Régulièrement contactée, au titre de blogueuse et en sa qualité de vice-présidente de Cancer Contribution, par l’Institut national du cancer, la Haute Autorité de santé ou encore les hôpitaux, Catherine Cerisey a été auditionnée lors du troisième Plan cancer et son idée de patients-ressources pouvant accompagner des malades et former des professionnels de santé est alors reprise.

L’e-patient, leader d’opinion ? Assurément.Un blog pouvant précéder la création en bonne et due forme d’une association de patients, tel Renaloo, née en 2008 : « Nous nous sommes dit que nous pouvons avoir une influence pour améliorer les pratiques médicales et la qualité des soins et de la vie des patients », expose Yvanie Caillé. Mission réussie.

INDÉPENDANCE

Insérée dans la LFSS pour 2013, une contribution de 5 M€ est apportée aux associations d’usagers, et notamment des patients, pour conforter leur indépendance.

40 000 

c’est la somme allouée par les pouvoirs publics pour créer l’institut pour la démocratien en santé, le 19 mai dernier.

Bémol

Manque de reconnaissance

Les politiques nous écoutent, mais de là à être entendus… » C’est dit. Christian Saout, du CIIS, poursuit : « Nous ne sommes pas allés assez loin dans l’écriture du mécanisme des commissions, lesquelles ne sont pas tenues de rendre des comptes. » Pour l’Association française des diabétiques, l’Etat doit encore faire des efforts. « L’engagement des bénévoles n’est pas reconnu.
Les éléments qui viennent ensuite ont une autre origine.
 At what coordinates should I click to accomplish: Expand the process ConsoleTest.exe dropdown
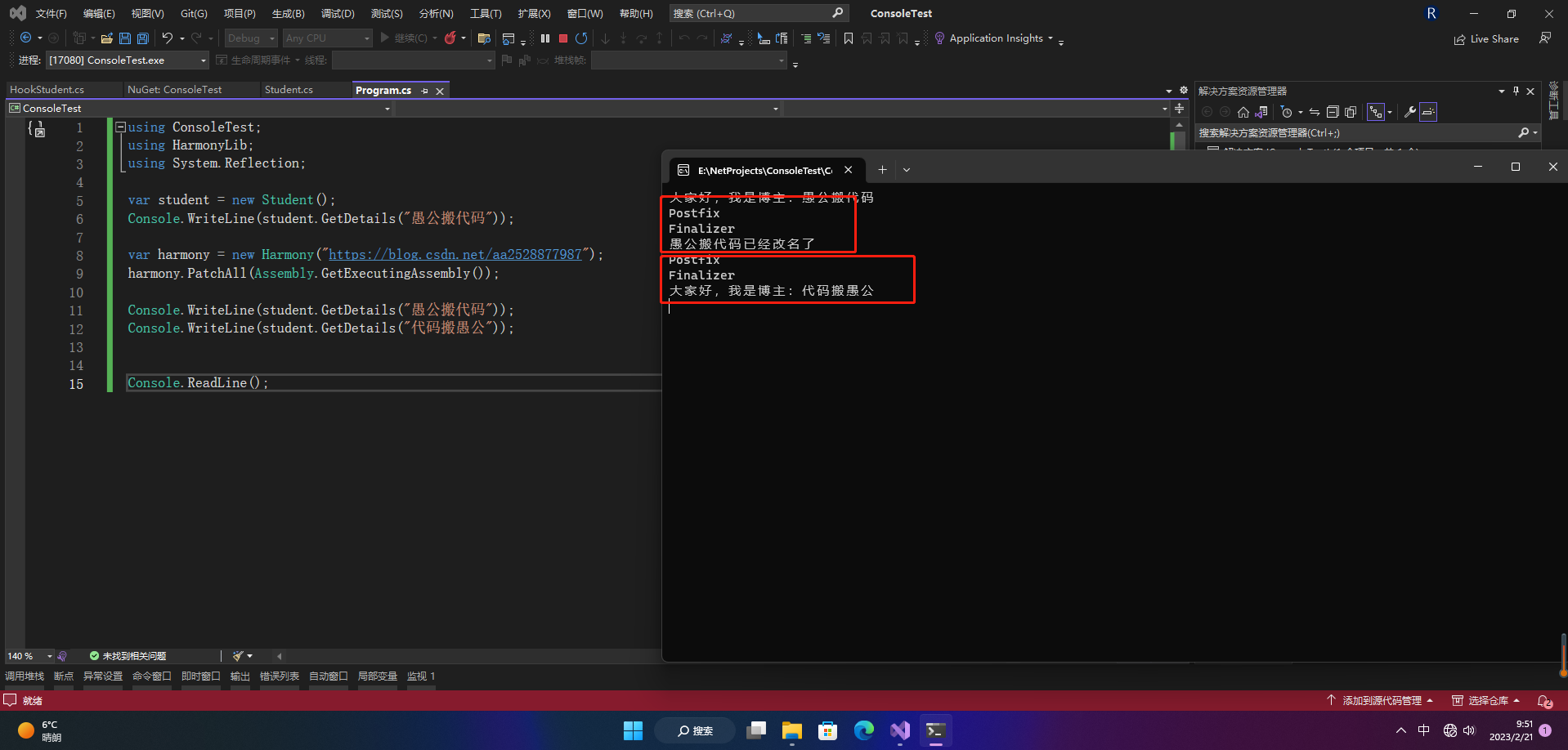point(128,60)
Le gouvernement doit nous donner les moyens de recruter et de former nos représentants. Nous avons besoin de financements publics, et fixés en toute transparence, pour assurer nos missions », exhorte Gérard Raymond. La garantie d’une indépendance, jugée « clé », passe également, selon l’AFD, par une composition à 100 % de patients, sans aucun professionnel de santé.